Entre 2018 et 2021, les flux vers les fonds ISR ont atteint des niveaux record, portés par une conscience écologique et sociétale en pleine expansion. Pourtant, à l’aube de cette décennie, un phénomène paradoxal se dessine : la décollecte. Les investisseurs retirent massivement leurs capitaux, et ce mouvement ne doit rien au hasard.

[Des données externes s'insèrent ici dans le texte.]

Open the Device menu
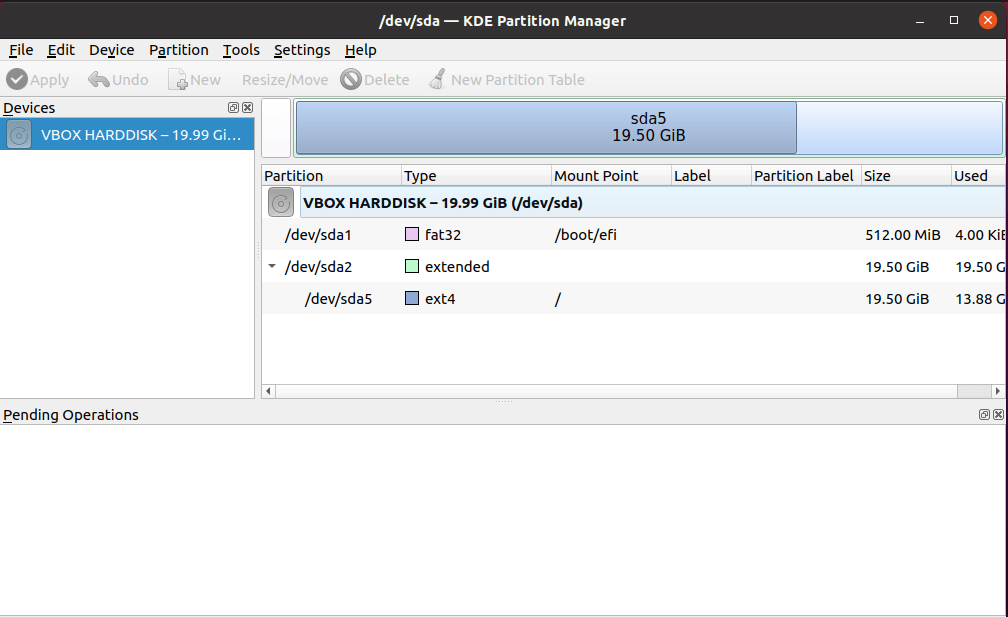Image resolution: width=1008 pixels, height=617 pixels. [x=111, y=50]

La première raison de cette décollecte réside dans la performance décevante de nombreux fonds ISR. Contrairement aux idées reçues, ce n’est pas l’ISR en tant que concept qui est en cause, mais sa mise en œuvre. Trop souvent, l’approche adoptée est “jusqu’au-boutiste” : elle consiste à exclure de manière stricte toute entreprise ne répondant pas parfaitement aux critères ESG (environnementaux, sociaux et de gouvernance). Le résultat est logique mais redoutable : des portefeuilles concentrés sur un nombre limité de valeurs, exposés à des risques sectoriels et géographiques élevés.
Lorsque la diversification, pilier fondamental de toute gestion de portefeuille, est sacrifiée au nom de l’idéalisme ESG, la volatilité explose. Les performances, inévitablement, deviennent moins prévisibles. Et face à des rendements qui peinent à suivre ceux des indices classiques, les investisseurs se détournent. La décollecte actuelle n’est donc pas un rejet de l’ISR, mais un avertissement clair : l’excès de dogmatisme nuit à la crédibilité de cet investissement.
Il existe pourtant une voie intermédiaire, permettant de concilier responsabilité et performance. L’ISR ne doit pas être réduit à une liste d’exclusions, ni à une obligation morale stricte. Il peut être intégré dans une approche de gestion moderne, où l’impact ESG coexiste avec la diversification et le contrôle du risque. Dans cette approche, les critères environnementaux et sociaux deviennent des facteurs d’analyse et de construction de portefeuille, plutôt que des filtres limitatifs. Cela permet de composer des portefeuilles à la fois responsables, diversifiés et résilients face aux fluctuations du marché.
Historiquement, l’ISR a souffert d’une perception trop simpliste : “responsable = faible rendement”. Cette vision est désormais obsolète. Les investisseurs et les professionnels de la finance ont appris que la performance et l’impact ne sont pas incompatibles, mais qu’ils nécessitent une approche rigoureuse et structurée. La vraie révolution de l’ISR passe par la discipline et l’ingénierie financière, plutôt que par le zèle éthique pur.
La décollecte actuelle est également révélatrice d’une attente accrue des investisseurs : ils exigent désormais de la transparence, des méthodes claires et une véritable maîtrise des risques. Les fonds ISR qui échouent à convaincre ne sont pas ceux qui sont “responsables” par nature, mais ceux qui appliquent l’ISR comme un simple label, sans réflexion stratégique sur la construction du portefeuille.
Pour redonner confiance, il est indispensable de repenser le modèle. L’ISR doit intégrer la diversification comme principe fondamental, considérer l’impact comme un facteur parmi d’autres et adopter une approche systématique dans le choix des actifs. La performance doit être évaluée sur le long terme, et les investisseurs doivent comprendre que la responsabilité ne s’exprime pas seulement par l’exclusion d’entreprises, mais aussi par la capacité à générer un impact positif durable sans compromettre la solidité financière.
La question n’est donc pas de savoir si l’ISR fonctionne, mais comment le mettre en œuvre correctement. Les prochaines années seront déterminantes : l’ISR doit prouver qu’il peut être à la fois responsable, performant et crédible. Si cette convergence est atteinte, il cessera d’être perçu comme un simple effet de mode et retrouvera sa place légitime dans les portefeuilles des investisseurs soucieux d’impact et de performance.
En somme, la décollecte actuelle n’est pas un échec, mais un appel à la maturité. L’ISR doit évoluer pour passer d’une logique de conformité à une véritable logique de performance responsable. Ceux qui sauront relever ce défi permettront à l’investissement responsable de tenir sa promesse : améliorer le monde tout en préservant le capital.